JOB — Find every line below that contains the word "with" and copy each of those lines.

MATERIAL TO PROCESS —

***

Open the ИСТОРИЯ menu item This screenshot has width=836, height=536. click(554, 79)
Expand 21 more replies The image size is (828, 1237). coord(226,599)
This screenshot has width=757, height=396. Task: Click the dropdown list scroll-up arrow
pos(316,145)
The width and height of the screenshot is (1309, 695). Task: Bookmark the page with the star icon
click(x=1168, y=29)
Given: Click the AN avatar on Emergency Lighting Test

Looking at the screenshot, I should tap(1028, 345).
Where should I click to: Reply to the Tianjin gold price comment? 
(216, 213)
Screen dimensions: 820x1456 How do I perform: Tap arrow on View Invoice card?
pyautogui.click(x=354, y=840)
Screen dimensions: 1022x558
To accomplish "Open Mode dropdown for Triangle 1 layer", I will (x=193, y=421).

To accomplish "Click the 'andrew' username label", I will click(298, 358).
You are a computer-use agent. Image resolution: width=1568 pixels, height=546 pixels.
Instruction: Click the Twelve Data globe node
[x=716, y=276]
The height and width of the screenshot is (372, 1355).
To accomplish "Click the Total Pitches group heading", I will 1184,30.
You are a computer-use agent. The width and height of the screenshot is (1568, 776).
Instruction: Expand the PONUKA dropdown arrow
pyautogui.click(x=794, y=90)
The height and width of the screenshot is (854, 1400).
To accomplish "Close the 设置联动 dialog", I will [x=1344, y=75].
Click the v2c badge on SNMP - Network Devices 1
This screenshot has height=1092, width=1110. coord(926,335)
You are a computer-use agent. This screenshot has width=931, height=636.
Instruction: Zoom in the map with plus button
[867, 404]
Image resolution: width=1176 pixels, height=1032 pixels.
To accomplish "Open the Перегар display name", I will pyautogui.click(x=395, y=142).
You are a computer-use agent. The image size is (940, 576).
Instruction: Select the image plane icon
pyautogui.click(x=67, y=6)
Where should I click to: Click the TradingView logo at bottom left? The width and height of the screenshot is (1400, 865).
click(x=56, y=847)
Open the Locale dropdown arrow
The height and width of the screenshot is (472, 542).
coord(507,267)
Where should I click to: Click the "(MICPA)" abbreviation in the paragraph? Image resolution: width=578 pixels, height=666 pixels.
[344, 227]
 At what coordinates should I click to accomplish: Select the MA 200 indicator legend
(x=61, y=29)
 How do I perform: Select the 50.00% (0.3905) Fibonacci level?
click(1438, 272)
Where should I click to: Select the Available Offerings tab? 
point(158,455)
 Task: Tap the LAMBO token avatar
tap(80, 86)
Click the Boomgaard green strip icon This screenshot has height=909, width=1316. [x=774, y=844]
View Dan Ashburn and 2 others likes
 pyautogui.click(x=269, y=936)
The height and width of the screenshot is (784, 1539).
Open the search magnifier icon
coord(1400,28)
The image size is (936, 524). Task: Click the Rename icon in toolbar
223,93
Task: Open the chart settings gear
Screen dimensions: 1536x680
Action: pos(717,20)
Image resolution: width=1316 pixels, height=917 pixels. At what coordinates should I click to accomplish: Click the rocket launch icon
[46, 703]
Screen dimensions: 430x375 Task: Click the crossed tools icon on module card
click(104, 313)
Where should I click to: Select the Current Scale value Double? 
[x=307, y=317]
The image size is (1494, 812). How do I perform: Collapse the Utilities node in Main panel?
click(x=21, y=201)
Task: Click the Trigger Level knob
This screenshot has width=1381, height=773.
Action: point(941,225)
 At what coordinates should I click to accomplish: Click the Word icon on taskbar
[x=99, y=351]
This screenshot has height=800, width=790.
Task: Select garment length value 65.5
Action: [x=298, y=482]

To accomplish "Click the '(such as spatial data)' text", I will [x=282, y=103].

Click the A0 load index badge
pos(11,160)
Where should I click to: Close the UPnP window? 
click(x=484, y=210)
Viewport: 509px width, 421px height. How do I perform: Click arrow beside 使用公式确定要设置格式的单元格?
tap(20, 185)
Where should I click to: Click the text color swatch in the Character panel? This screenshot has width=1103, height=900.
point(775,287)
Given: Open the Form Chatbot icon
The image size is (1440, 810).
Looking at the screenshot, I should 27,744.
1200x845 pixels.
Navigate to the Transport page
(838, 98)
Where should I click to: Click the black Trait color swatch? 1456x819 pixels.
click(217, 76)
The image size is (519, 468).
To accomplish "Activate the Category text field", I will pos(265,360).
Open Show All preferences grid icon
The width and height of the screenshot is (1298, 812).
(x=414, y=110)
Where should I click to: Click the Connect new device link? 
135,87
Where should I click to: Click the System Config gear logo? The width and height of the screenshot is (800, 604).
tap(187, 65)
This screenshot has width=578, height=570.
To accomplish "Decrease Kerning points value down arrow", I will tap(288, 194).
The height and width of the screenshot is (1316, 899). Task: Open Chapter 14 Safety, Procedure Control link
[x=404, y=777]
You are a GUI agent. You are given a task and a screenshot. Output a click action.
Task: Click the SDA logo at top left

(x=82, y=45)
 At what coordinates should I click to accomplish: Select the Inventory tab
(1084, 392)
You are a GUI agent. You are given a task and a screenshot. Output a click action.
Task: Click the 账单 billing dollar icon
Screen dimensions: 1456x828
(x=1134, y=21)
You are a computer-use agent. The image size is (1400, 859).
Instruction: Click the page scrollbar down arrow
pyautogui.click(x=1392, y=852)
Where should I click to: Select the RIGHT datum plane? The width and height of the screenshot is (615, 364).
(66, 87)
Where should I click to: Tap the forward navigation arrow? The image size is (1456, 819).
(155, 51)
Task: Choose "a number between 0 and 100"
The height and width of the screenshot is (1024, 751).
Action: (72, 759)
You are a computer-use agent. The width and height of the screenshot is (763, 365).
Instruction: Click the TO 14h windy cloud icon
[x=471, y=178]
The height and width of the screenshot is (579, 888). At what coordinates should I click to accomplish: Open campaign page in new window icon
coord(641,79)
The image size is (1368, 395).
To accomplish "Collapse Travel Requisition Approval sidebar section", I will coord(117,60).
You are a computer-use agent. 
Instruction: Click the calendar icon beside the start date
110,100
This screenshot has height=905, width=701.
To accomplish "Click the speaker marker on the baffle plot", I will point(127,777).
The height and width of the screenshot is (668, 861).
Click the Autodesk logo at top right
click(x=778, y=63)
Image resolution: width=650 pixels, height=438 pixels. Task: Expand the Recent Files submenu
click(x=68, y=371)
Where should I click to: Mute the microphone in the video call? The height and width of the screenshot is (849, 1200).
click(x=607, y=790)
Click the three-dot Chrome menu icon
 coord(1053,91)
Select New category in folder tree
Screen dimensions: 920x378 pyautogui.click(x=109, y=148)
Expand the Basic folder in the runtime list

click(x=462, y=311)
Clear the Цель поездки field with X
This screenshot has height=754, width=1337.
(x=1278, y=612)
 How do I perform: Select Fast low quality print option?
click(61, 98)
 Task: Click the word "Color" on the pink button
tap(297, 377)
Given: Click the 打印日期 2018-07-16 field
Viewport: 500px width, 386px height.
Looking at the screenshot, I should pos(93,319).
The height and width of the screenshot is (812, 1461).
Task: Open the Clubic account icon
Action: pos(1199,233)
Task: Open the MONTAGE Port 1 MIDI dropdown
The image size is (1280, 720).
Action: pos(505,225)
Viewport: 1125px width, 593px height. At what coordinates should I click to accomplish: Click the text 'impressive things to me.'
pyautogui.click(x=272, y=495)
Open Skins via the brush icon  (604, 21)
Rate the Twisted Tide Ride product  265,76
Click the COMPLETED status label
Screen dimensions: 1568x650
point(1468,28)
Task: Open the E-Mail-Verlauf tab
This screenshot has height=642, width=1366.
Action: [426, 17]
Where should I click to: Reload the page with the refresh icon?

***

ANSWER FOR THE TASK —
The width and height of the screenshot is (1309, 695). Task: Bookmark the page with the star icon
Instruction: Zoom in the map with plus button
Clear the Цель поездки field with X
Where should I click to: Reload the page with the refresh icon?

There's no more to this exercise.